Copy the following entries word for word, without changing anything.

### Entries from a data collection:
= = = = = = =

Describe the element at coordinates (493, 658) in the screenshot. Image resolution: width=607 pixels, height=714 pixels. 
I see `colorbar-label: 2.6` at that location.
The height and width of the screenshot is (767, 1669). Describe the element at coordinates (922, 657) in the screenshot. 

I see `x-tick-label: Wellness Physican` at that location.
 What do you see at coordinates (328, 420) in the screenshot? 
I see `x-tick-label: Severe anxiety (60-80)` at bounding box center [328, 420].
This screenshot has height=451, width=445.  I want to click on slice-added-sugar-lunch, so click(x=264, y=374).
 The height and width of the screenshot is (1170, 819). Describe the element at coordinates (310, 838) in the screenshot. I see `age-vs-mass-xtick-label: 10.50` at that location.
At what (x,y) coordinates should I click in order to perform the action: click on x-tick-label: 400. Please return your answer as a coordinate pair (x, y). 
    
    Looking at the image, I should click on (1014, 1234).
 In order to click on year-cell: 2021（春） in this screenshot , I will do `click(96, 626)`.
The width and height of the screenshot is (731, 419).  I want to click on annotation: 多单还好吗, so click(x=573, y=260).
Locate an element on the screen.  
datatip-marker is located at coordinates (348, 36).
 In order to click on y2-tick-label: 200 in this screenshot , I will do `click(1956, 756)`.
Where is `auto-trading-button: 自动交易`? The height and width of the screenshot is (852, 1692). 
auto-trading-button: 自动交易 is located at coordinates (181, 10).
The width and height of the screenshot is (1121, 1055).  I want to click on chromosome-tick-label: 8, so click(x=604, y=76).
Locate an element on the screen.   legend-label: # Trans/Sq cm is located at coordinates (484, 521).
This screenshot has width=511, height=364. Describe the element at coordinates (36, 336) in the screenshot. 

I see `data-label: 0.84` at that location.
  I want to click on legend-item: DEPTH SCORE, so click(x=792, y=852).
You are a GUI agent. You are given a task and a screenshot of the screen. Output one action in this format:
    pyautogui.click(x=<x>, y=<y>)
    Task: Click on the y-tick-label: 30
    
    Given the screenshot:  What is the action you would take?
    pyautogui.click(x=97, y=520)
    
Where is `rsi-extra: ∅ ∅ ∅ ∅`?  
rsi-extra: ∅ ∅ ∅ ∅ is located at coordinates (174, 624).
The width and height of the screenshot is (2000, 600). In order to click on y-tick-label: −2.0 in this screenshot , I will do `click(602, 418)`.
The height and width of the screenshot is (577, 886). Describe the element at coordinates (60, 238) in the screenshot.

= = = = = = =

### Answer box:
Describe the element at coordinates (493, 658) in the screenshot. Image resolution: width=607 pixels, height=714 pixels. 
I see `colorbar-label: 2.6` at that location.
The height and width of the screenshot is (767, 1669). Describe the element at coordinates (922, 657) in the screenshot. 

I see `x-tick-label: Wellness Physican` at that location.
 What do you see at coordinates (328, 420) in the screenshot? 
I see `x-tick-label: Severe anxiety (60-80)` at bounding box center [328, 420].
This screenshot has height=451, width=445.  I want to click on slice-added-sugar-lunch, so click(x=264, y=374).
 The height and width of the screenshot is (1170, 819). Describe the element at coordinates (310, 838) in the screenshot. I see `age-vs-mass-xtick-label: 10.50` at that location.
At what (x,y) coordinates should I click in order to perform the action: click on x-tick-label: 400. Please return your answer as a coordinate pair (x, y). 
    
    Looking at the image, I should click on (1014, 1234).
 In order to click on year-cell: 2021（春） in this screenshot , I will do `click(96, 626)`.
The width and height of the screenshot is (731, 419).  I want to click on annotation: 多单还好吗, so click(x=573, y=260).
Locate an element on the screen.  
datatip-marker is located at coordinates (348, 36).
 In order to click on y2-tick-label: 200 in this screenshot , I will do `click(1956, 756)`.
Where is `auto-trading-button: 自动交易`? The height and width of the screenshot is (852, 1692). 
auto-trading-button: 自动交易 is located at coordinates (181, 10).
The width and height of the screenshot is (1121, 1055).  I want to click on chromosome-tick-label: 8, so click(x=604, y=76).
Locate an element on the screen.   legend-label: # Trans/Sq cm is located at coordinates (484, 521).
This screenshot has width=511, height=364. Describe the element at coordinates (36, 336) in the screenshot. 

I see `data-label: 0.84` at that location.
  I want to click on legend-item: DEPTH SCORE, so click(x=792, y=852).
You are a GUI agent. You are given a task and a screenshot of the screen. Output one action in this format:
    pyautogui.click(x=<x>, y=<y>)
    Task: Click on the y-tick-label: 30
    
    Given the screenshot:  What is the action you would take?
    pyautogui.click(x=97, y=520)
    
Where is `rsi-extra: ∅ ∅ ∅ ∅`?  
rsi-extra: ∅ ∅ ∅ ∅ is located at coordinates (174, 624).
The width and height of the screenshot is (2000, 600). In order to click on y-tick-label: −2.0 in this screenshot , I will do `click(602, 418)`.
The height and width of the screenshot is (577, 886). Describe the element at coordinates (60, 238) in the screenshot.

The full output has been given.